Issu d'une famille bourgeoise, le père est un grand professeur de médecine, celui qui s'appelle encore Michel Jean Hamburger souffre de ce nom à l'école rappelant le fameux sandwich.

Il doit faire face à la fuite de son père mais surtout à la maladie de son frère (une sclérose en plaques). Il se réfugie dans la musique où il baigne dès son enfance. Sa mère étant concertiste.

C'est peu de dire que Michel est précoce. A quinze ans seulement, il sort son premier disque. A vingt ans, il est directeur artistique chez Pathé-Marconi où il est chargé de détecter de jeunes talents. Il obtient également une maîtrise de philosophie.
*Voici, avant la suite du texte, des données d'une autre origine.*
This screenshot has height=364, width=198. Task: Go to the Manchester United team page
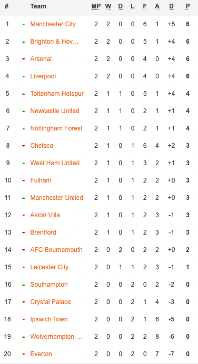57,198
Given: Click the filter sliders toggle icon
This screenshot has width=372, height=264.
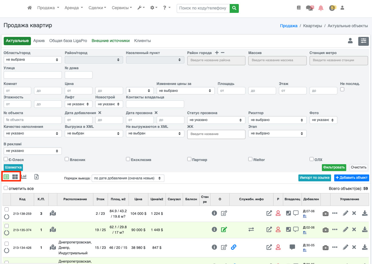Looking at the screenshot, I should 363,41.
Sa première muse sera Véronique Sanson dont il produira les deux premiers albums. Lorsque Véronique le quittera, c'est à nouveau la tristesse qui s'abat sur ses épaules. Il se réfugie une nouvelle fois dans le travail et relancera les carrières de Françoise Hardy et France Gall qui deviendra sa femme et la mère de ses enfants.

Dans les années 80, Michel Berger était surtout connu pour écrire pour les autres. Ayant soif de reconnaissance, il souhaitera être reconnu comme auteur-compositeur-interprète. Ses textes deviennent plus engagés. Il s'investit énormément avec son pote Daniel Balavoine en faveur de l'Afrique. Il écrit pour Johnny Hallyday et met en scène son concert à Bercy en 1987.

Mais là encore, la mort rôde. Ses deux amis : Coluche et Daniel Balavoine meurent accidentellement en 1986. Abattu, il ne sortira son nouvel album qu'en 1990.

S'entendant de moins en moins avec France Gall, il sort son dernier album, intitulé Double Jeu en 1992 dont France, qui ne voulait plus faire de disques, avait exigé d'en être la coréalisatrice.

Le cœur de cet hyperactif (outre ses activités de chanteur/compositeur, il était le créateur de Starmania avec Luc Plamondon, metteur en scène, patron d'éditions musicales) lâchera lors de l'été 1992 après une partie de tennis alors même que son père lui avait demandé de surveiller sa santé. Il fait partie de ces chanteurs comme Gainsbourg, Balavoine partis trop tôt et aux musiques étonnamment modernes. Même encore aujourd'hui, elles n'ont pas pris une ride.